[Entries on where items appear]
>> BEGIN

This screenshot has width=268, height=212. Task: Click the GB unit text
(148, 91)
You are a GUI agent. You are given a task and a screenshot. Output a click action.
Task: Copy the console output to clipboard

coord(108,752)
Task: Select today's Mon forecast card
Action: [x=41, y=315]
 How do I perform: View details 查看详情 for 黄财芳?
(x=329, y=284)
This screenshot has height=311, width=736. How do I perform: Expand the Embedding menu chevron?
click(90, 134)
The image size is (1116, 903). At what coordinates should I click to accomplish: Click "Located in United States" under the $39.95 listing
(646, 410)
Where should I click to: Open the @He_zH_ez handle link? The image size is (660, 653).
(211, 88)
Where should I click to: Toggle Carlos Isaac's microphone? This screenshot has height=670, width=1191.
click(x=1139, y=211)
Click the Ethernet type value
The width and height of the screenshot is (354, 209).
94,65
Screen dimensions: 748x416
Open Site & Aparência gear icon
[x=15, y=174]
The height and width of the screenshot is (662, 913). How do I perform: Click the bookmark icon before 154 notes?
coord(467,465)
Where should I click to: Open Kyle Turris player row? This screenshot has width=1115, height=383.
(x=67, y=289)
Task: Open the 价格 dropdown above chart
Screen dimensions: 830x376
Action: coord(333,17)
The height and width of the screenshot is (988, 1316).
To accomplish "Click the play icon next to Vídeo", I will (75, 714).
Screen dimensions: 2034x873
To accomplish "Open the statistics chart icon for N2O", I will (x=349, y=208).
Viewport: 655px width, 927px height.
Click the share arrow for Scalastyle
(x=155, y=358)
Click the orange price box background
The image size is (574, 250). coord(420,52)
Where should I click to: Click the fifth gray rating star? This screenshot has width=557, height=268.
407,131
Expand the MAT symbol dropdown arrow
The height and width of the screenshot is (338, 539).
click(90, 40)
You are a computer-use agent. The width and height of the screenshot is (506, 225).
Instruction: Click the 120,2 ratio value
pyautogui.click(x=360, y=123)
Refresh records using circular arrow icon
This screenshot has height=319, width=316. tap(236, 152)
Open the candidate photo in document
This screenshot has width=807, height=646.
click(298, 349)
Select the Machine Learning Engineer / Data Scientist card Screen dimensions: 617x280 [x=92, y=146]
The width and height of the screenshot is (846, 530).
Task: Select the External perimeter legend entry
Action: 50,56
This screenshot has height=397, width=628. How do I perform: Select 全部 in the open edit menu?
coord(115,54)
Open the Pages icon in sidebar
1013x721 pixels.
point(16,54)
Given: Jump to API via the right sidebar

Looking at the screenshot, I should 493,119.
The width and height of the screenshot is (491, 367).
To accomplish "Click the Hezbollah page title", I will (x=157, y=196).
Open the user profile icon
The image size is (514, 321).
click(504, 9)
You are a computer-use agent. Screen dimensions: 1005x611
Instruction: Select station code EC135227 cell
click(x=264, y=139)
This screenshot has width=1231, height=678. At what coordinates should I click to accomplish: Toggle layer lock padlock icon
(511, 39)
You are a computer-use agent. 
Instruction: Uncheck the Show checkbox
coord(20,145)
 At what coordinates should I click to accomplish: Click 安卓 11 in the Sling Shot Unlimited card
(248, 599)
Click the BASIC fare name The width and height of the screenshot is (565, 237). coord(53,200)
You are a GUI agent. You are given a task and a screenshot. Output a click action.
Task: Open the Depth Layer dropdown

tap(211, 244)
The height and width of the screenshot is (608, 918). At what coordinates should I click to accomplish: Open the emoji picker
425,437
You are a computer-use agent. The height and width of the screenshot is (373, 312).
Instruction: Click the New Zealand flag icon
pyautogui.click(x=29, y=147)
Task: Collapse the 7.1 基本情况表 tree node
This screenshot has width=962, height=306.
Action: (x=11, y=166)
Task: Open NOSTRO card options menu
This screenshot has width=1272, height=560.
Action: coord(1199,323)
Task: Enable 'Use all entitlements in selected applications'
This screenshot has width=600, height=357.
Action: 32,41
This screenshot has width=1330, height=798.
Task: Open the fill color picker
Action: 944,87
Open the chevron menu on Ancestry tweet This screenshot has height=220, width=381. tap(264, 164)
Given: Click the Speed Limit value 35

>> END

→ What the task asks
Pick out each line in the entries above that contains the word "Expand", and copy those lines in order.

→ Solution for this exercise
This screenshot has height=311, width=736. How do I perform: Expand the Embedding menu chevron?
Expand the MAT symbol dropdown arrow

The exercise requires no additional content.